Bundesentwicklungsminister Gerd Müller sagte zur Bedeutung der Initiative: "Der Klimawandel treibt Millionen Menschen aus den Dürreregionen Afrikas und den Küstengebieten Asiens in die Flucht. Nur wenn wir alle gemeinsam wirksam den Klimaschutz voranbringen, können wir eine Welt ohne Hunger und Armut schaffen. Das ist eine zentrale Herausforderung der Staatengemeinschaft im 21. Jahrhundert und die Voraussetzung für Frieden und eine gerechte und faire Globalisierung."
Die Partnerschaft wird aus Entwicklungsländern, Geberländern, institutionellen Partnern und Nichtregierungsorganisationen bestehen. Die Mitgliedschaft steht allen Ländern offen. Um den Aufbau der Partnerschaft zu unterstützen, werden die beiden Bundesministerien den Aufbau eines Sekretariats in Washington und Bonn finanzieren. Beide Ministerien werden zudem ihre Klimaschutzprojekte noch stärker an der Umsetzung der Pariser Klimaschutzbeiträge ausrichten.
Zu den konkreten Aufgaben der Umsetzungs-Partnerschaft gehört es, den schnellen Zugang zu maßgeschneiderter Beratung von Entwicklungsländern zu organisieren. Die Partnerschaft wird dabei auf dem Wissen und der Arbeit zahlreicher Organisationen, Initiativen und Plattformen aufbauen. Außerdem soll die Partnerschaft dafür sorgen, dass die verschiedenen Geber in den Ländern bei der Umsetzung des Klimaabkommens Hand in Hand arbeiten.
Bewertungen der Ergebnisse des Klimadialogs
Bundesumweltministerin Hendricks zog eine positive Bilanz des diesjährigen Klimadialogs: "Der Petersberger Klimadialog hat erneut vor Augen geführt, dass Deutschland mit seiner ambitionierten Klimapolitik in guter Gesellschaft ist. Nach dem Erfolg von Paris beginnt jetzt die Phase der Umsetzung. Weltweit ergreifen Regierungen Maßnahmen für den Klimaschutz. Wir können viel voneinander lernen und so die Dynamik im internationalen Klimaschutz weiter beschleunigen."
Christoph Bals, Politischer Geschäftsführer der Umwelt- und Entwicklungsorganisation Germanwatch, begrüßte es, dass die Bundeskanzlerin in ihrer Rede angekündigt hatte, dass sie die Umsetzung des Pariser Klimaabkommens zu einem wichtigen Thema des Hamburger G20-Gipfels im nächsten Jahr machen wird: "Wir freuen uns, dass der G20-Gipfel im kommenden Jahr intensiv für die Paris-Umsetzung genutzt werden soll und mit der neuen Partnerschaftsinitiative zusätzlicher Schwung entsteht."

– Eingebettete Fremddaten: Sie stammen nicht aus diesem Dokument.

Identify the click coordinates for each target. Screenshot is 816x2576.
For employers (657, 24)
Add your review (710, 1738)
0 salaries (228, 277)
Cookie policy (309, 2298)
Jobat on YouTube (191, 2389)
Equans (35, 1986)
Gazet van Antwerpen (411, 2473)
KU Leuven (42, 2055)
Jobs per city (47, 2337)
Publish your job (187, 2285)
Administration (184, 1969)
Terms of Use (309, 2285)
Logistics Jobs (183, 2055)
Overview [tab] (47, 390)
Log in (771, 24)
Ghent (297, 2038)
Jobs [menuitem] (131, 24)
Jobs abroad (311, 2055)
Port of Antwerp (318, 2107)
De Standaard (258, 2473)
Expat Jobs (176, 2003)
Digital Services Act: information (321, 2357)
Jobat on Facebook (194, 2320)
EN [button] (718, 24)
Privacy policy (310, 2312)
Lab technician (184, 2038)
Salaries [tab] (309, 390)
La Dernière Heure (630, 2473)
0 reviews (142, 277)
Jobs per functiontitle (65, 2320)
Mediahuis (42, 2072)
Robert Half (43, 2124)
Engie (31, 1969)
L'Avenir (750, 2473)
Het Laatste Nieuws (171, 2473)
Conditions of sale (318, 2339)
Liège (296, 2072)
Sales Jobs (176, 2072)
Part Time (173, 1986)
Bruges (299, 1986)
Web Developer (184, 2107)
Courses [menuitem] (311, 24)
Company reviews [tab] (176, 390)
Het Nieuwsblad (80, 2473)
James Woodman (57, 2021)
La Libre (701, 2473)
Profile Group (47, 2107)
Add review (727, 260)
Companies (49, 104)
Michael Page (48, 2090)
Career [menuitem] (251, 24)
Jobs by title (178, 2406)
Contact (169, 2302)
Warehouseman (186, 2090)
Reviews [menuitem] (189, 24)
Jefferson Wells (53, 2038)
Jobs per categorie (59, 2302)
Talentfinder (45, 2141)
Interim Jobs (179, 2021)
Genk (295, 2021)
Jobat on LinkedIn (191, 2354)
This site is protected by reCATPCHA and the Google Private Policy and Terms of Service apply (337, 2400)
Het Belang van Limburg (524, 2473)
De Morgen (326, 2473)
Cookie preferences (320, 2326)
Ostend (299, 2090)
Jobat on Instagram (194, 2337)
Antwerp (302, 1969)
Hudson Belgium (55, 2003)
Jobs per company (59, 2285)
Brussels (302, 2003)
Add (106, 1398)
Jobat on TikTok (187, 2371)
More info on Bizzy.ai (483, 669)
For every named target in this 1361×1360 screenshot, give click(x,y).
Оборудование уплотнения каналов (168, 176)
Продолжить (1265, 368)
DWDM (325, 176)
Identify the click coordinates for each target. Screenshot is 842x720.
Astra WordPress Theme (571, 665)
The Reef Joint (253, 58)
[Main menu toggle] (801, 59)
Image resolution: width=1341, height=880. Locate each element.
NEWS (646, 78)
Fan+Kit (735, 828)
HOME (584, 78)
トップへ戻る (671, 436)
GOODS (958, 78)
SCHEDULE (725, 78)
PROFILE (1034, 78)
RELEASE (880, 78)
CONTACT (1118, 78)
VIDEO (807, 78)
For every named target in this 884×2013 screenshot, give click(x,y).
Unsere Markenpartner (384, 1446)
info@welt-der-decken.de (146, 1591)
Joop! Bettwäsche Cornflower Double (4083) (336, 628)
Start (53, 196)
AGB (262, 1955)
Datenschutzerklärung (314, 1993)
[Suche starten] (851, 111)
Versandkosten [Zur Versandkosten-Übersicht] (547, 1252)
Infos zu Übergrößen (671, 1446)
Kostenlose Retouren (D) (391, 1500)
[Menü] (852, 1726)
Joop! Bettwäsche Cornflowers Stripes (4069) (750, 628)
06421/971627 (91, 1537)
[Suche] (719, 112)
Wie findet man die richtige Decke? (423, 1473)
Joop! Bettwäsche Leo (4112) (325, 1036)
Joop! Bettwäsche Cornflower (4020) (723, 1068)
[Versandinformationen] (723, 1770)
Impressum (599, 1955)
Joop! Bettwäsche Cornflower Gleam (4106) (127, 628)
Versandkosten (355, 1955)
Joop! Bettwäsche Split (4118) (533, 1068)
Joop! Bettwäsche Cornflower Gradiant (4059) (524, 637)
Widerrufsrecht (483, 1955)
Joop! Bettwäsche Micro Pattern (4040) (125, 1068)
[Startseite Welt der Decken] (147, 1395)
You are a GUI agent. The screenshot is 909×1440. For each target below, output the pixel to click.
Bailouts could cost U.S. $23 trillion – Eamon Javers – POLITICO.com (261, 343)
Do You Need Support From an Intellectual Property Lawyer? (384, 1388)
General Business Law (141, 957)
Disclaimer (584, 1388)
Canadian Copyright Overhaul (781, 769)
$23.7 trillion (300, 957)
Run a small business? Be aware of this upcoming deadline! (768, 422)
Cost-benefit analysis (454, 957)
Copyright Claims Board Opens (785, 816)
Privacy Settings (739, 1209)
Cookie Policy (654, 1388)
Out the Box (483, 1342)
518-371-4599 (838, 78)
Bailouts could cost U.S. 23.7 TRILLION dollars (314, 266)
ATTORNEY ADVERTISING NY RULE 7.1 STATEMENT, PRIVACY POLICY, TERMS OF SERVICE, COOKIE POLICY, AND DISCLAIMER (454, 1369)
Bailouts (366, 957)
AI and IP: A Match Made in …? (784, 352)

Auch die Ankündigung der Kanzlerin, dass Deutschland noch in diesem Jahr das Pariser Abkommen ratifizieren wird, begrüßt Germanwatch. "Aber der Erfolg dieser Initiativen ist fraglich, solange Deutschland selber kein glaubwürdiger internationaler Partner ist - ohne einen starken Klimaschutzplan 2050 und einen Ausstiegsbeschluss aus der Kohle bis spätestens 2035."
Der Ertrag des diesjährigen Petersberger Klimadialogs wird sich daran erweisen, in welchem Maße Länder wie Deutschland zügig eine entschlossene Klimaschutzpolitik beschließen und umsetzen. Ebenso wird es wichtig sein, diese nationalen Initiativen bei der kommenden UN-Klimakonferenz zu bündeln und gemeinsam das Abkommen von Paris mit Leben zu füllen.